*What is needed*:
For the data that follows, print the line with "327x156 pixels. How", the line with "Viewport: 996px width, 560px height.", and all lines between them, exactly as they stand. Omit pictures and add nothing.

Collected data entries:

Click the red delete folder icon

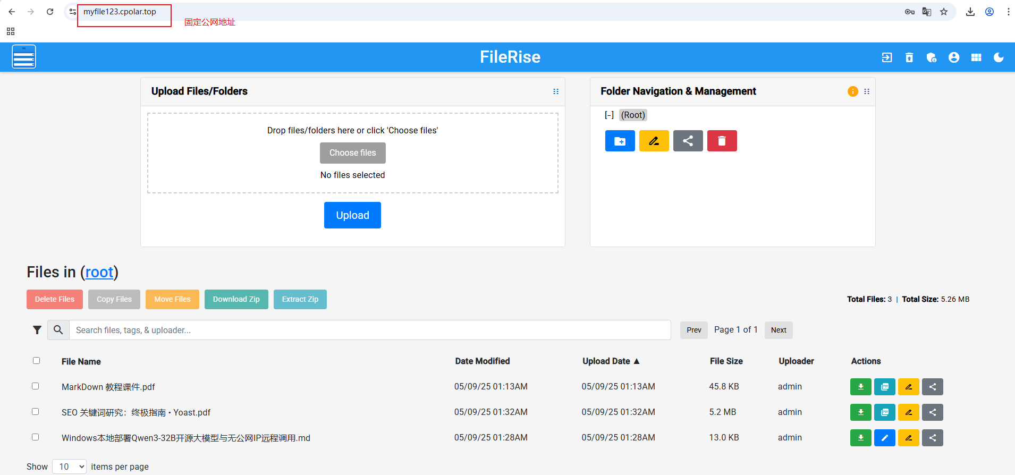coord(722,141)
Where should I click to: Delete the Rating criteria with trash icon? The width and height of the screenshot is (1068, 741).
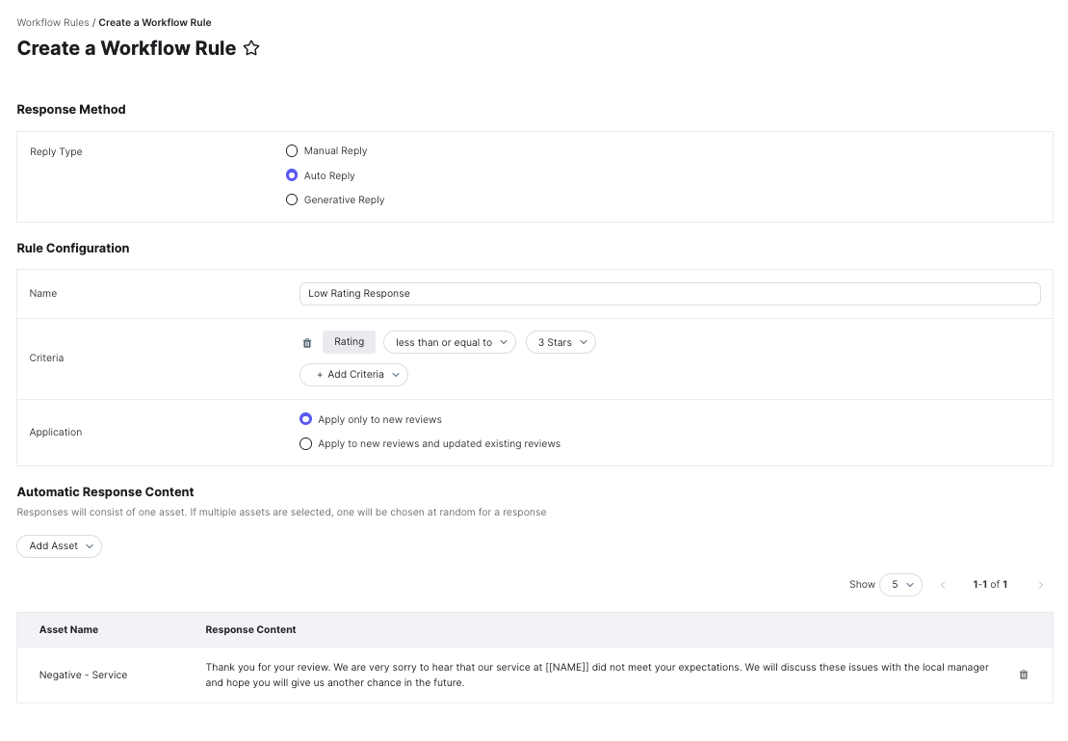307,343
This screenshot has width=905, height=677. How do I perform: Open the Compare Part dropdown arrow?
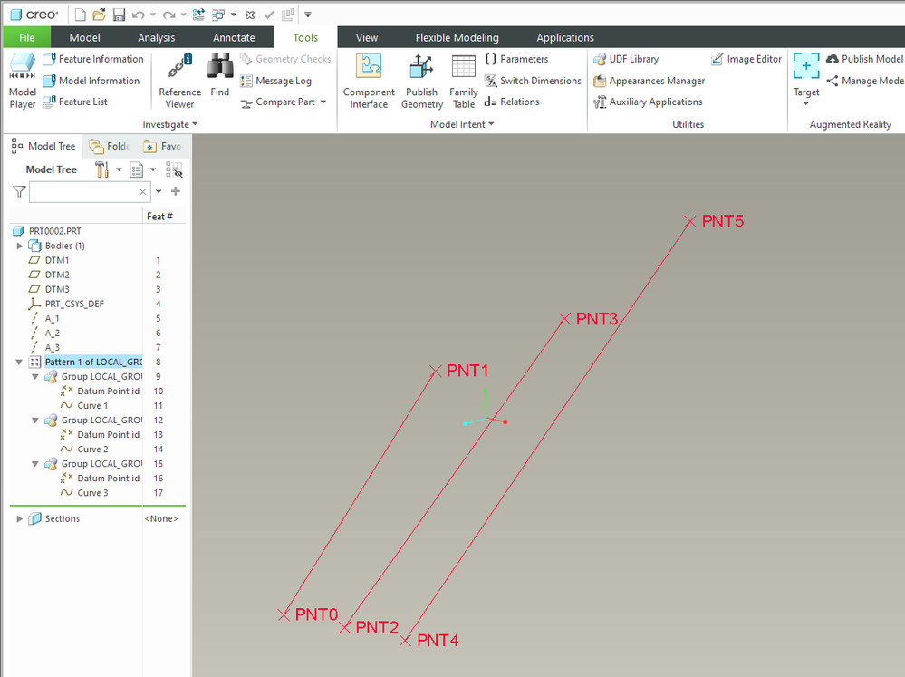tap(323, 102)
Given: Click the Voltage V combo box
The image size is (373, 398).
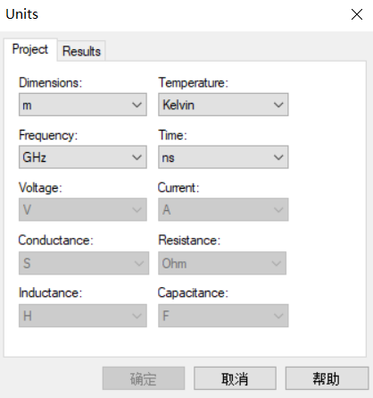Looking at the screenshot, I should pyautogui.click(x=83, y=209).
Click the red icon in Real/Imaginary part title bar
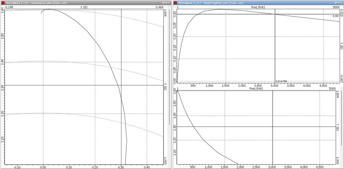This screenshot has width=344, height=169. tap(176, 3)
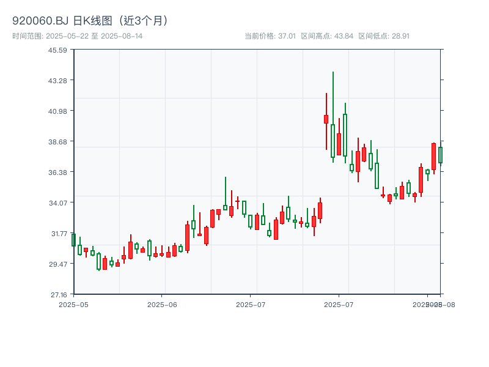Click the tallest green candle reaching the peak
This screenshot has width=489, height=367.
point(333,141)

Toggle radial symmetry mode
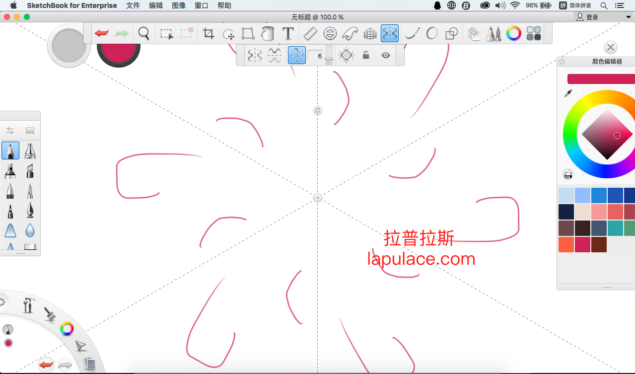pos(296,55)
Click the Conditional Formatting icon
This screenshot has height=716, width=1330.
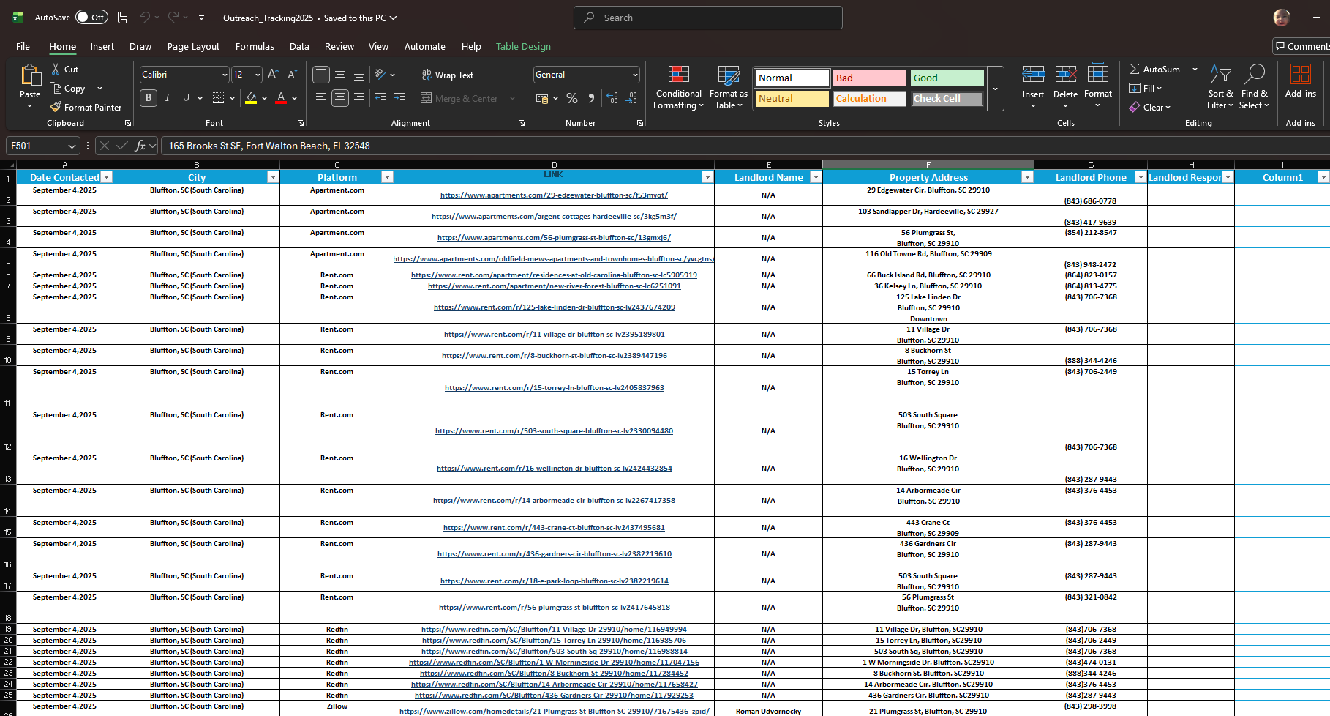pos(678,75)
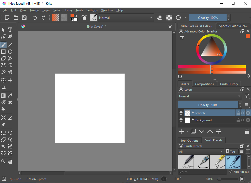The height and width of the screenshot is (183, 251).
Task: Click the brush preset Search field
Action: coord(202,172)
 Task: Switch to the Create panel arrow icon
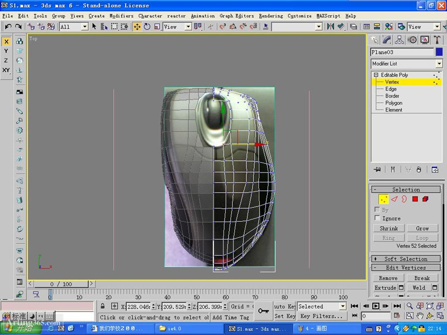click(x=375, y=39)
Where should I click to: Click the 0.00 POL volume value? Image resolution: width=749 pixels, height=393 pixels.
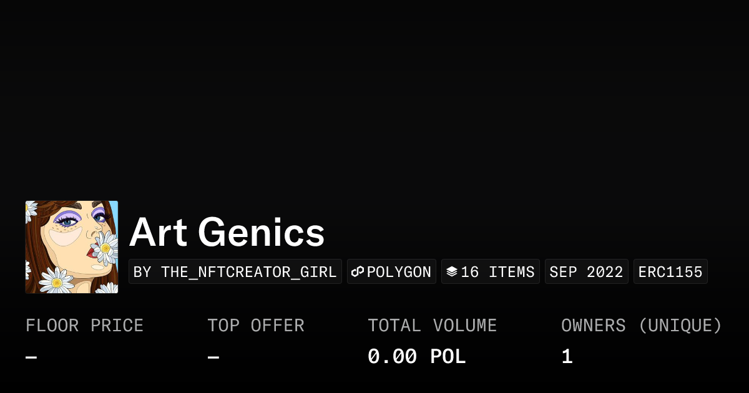[416, 357]
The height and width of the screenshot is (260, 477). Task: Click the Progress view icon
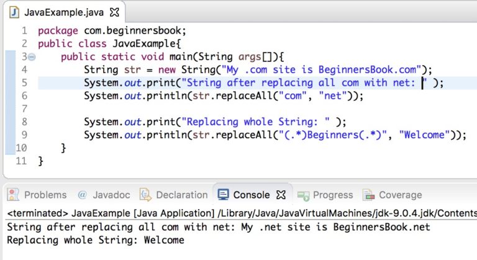pos(303,196)
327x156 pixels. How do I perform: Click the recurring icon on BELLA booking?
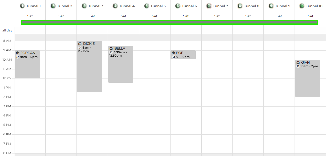pos(111,52)
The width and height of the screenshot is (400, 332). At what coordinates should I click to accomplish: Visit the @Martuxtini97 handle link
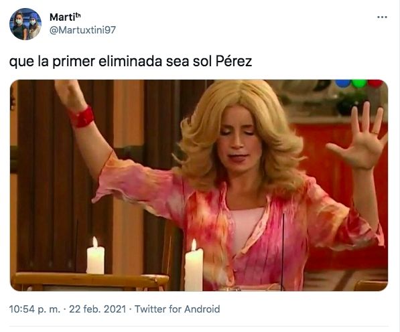coord(82,30)
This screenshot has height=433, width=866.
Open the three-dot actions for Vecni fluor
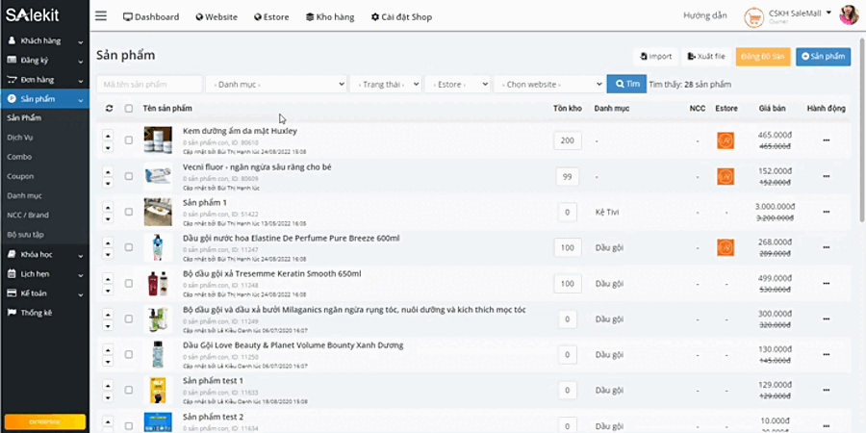pos(825,176)
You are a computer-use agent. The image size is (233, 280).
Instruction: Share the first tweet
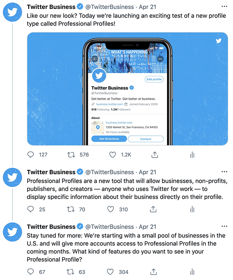154,154
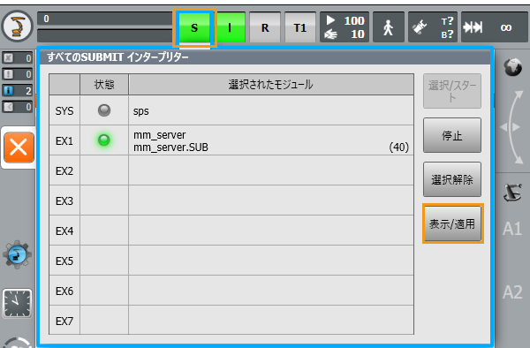Click the 表示/適用 button
Screen dimensions: 530x348
452,223
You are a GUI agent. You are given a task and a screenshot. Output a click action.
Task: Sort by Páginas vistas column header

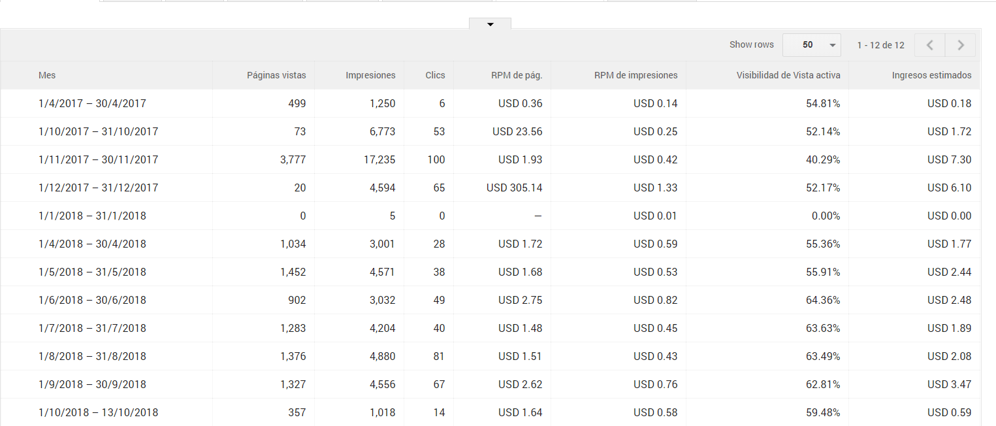[276, 75]
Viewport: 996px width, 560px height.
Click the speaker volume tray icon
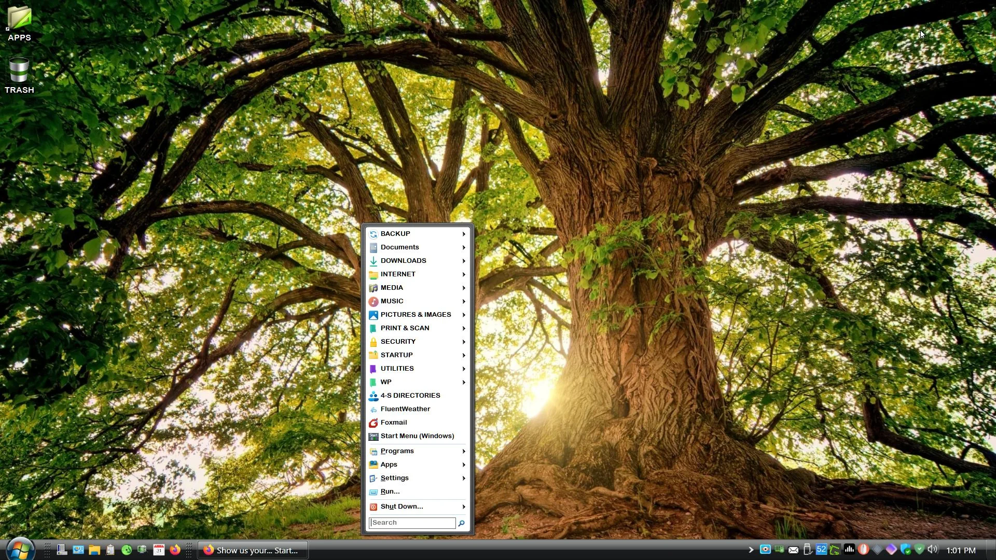point(933,549)
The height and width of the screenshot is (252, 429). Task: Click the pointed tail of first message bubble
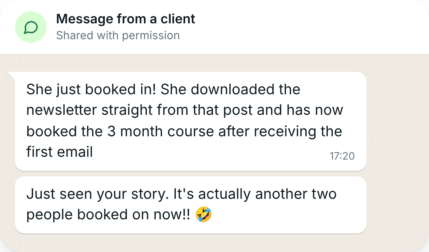11,75
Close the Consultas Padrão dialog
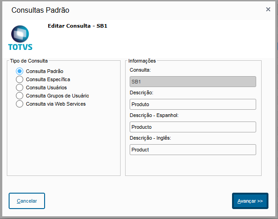This screenshot has height=219, width=278. tap(268, 10)
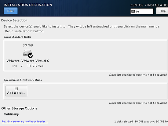
Task: Click the keyboard icon in layout indicator
Action: (133, 11)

*Response area*:
327x156 pixels. How do I perform: Click the recurring icon on BELLA booking?
pos(111,52)
The width and height of the screenshot is (400, 332). At what coordinates should I click to accomplish: Visit the @Martuxtini97 handle link
coord(82,30)
This screenshot has height=433, width=866.
Open the three-dot actions for Vecni fluor
pos(825,176)
You are a computer-use agent. The image size is (233, 280).
Instruction: Share the first tweet
154,154
Click the 表示/適用 button
Screen dimensions: 530x348
452,223
You are a GUI agent. You are given a task and a screenshot. Output a click action.
Task: Sort by Páginas vistas column header

[276, 75]
Viewport: 996px width, 560px height.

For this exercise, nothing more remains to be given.